▸ **What to do**: List each line in the records below that contains the word "screenshot". Case counts.

▸ **Material to process**:
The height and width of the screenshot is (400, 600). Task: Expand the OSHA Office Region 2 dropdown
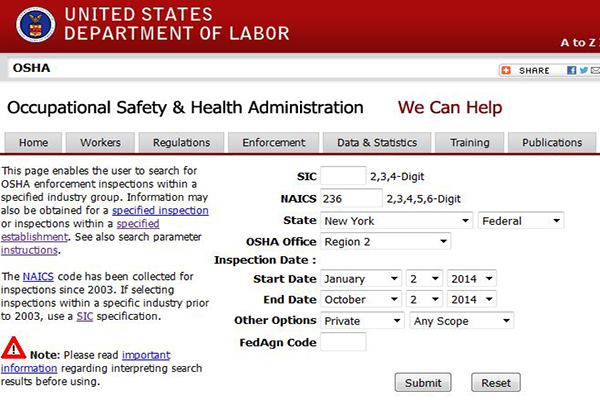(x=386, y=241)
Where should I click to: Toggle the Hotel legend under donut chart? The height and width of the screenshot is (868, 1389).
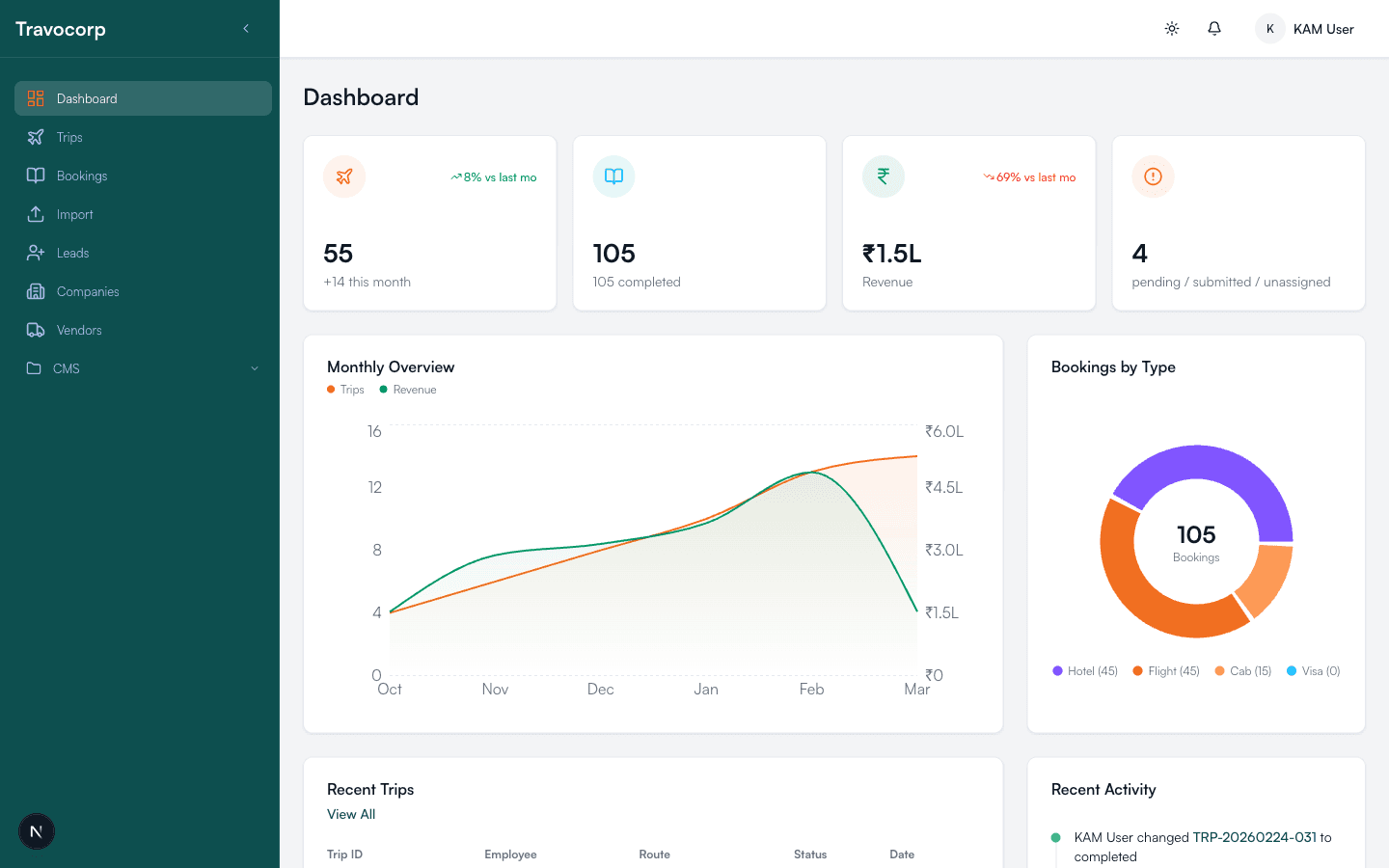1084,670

==

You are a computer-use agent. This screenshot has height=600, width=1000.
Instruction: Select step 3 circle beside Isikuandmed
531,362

▸ **The response**:
The height and width of the screenshot is (400, 600). Task: Expand the OSHA Office Region 2 dropdown
Where should I click to: Toggle the Hotel legend under donut chart? The height and width of the screenshot is (868, 1389).
You are a computer-use agent. This screenshot has height=600, width=1000.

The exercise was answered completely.